Ok folks....your turn!

Cheers

Andy


----------



## gecko101 (Dec 18, 2008)

Thats amazing! some nice lizards there


----------



## HadesDragons (Jun 30, 2007)

These are a few of mine (I'm sure I've got more somewhere but can't seem to find them)









Thinking _Iguana iguana_? (Lesser Antilles - I don't remember seeing any _Iguana delicatissima_ though )









_Ctenosaura similis_? He was a big boy! (Eastern Yucatan)









I have no idea (not a gecko person :Na_Na_Na_Na, but have had either _Pachydactylus bibroni _or _Pachydactylus turneri_ suggested? (Western Namibia)









Possibly a young _Agama atra_? Again, not sure. (Western Namibia)









I'm thinking a male _Agama planiceps_? (North Western Namibia)









Possibly a female _Agama planiceps_? They were found in the same area. (North Western Namibia)


----------



## trickster172 (Feb 1, 2010)

Awesome pictures to both of you really interesting to see something different


----------



## Poddy (Sep 6, 2009)

cool pix people.
ive never seen a single wild reptile of any kind.
im in a bad location :cussing:


----------



## jack14 (Oct 4, 2008)

where about in dominican was you ?
seen these myself 
there was 2 iguanas on the beach and the tree lizards where everywhere 



bothrops said:


> Inspired by BladeBlasters thread in the snake section I thought I'd start a similiar one in here.
> 
> Many of us have a number of lizards in our collections but there are also many on here who have had the privilege of seeing our scaley four legged friends out in the wild.
> 
> ...


----------



## dannyj (Jan 23, 2007)

cracking shots

I have some on a disk - il have to dig them out

2 anloes mating at my feet and on my trainers cracking shots


----------



## HadesDragons (Jun 30, 2007)

dannyj said:


> 2 anloes mating at my feet *and on my trainers* cracking shots


Erm...ewww?


----------



## dannyj (Jan 23, 2007)

HadesDragons said:


> Erm...ewww?



tell me about it was shocked will try find the disk


----------



## bothrops (Jan 7, 2007)

jack14 said:


> where about in dominican was you ?
> seen these myself
> there was 2 iguanas on the beach and the tree lizards where everywhere


It was Dominica and not the Dominican Republic (it might be a typo in you post, but just thought I'd clarify!)

Estimates put the anole population of Dominica somewhere between 1 and 2 anoles per square metre on the island.

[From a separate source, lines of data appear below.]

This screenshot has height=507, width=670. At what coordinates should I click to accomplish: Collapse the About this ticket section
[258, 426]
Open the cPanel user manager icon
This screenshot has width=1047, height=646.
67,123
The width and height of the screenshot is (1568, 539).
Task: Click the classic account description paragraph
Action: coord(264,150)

That's a lot of lizards!
I spent around 4 months there off and on. For the most part I stayed in Tanetane just north of Portsmouth, but also in in Calibishe just above Melville Hall. That said, I covered a very high percentage of the island during my time there. An absolutely stunning place....

I have got to get myself back there!

Cracking pics Hades, no idea of IDs but they're all cracking looking critters!

Cheers

Andy


----------



## SteveCourty (Oct 4, 2009)

im hopefully going to tunisia this year as my friend lives there so will be going to the edge of the desert lizard hunting. Its a while off yet but will post what I find them. Great pics people  im not at all jealous


----------



## neep_neep (Oct 18, 2007)

Great pics! :2thumb:

Seeing as we have some photos from the Americas and Africa, i'll add some Asian lizards into the mix...

A small skink - probably a _Sphenomorphus _sp.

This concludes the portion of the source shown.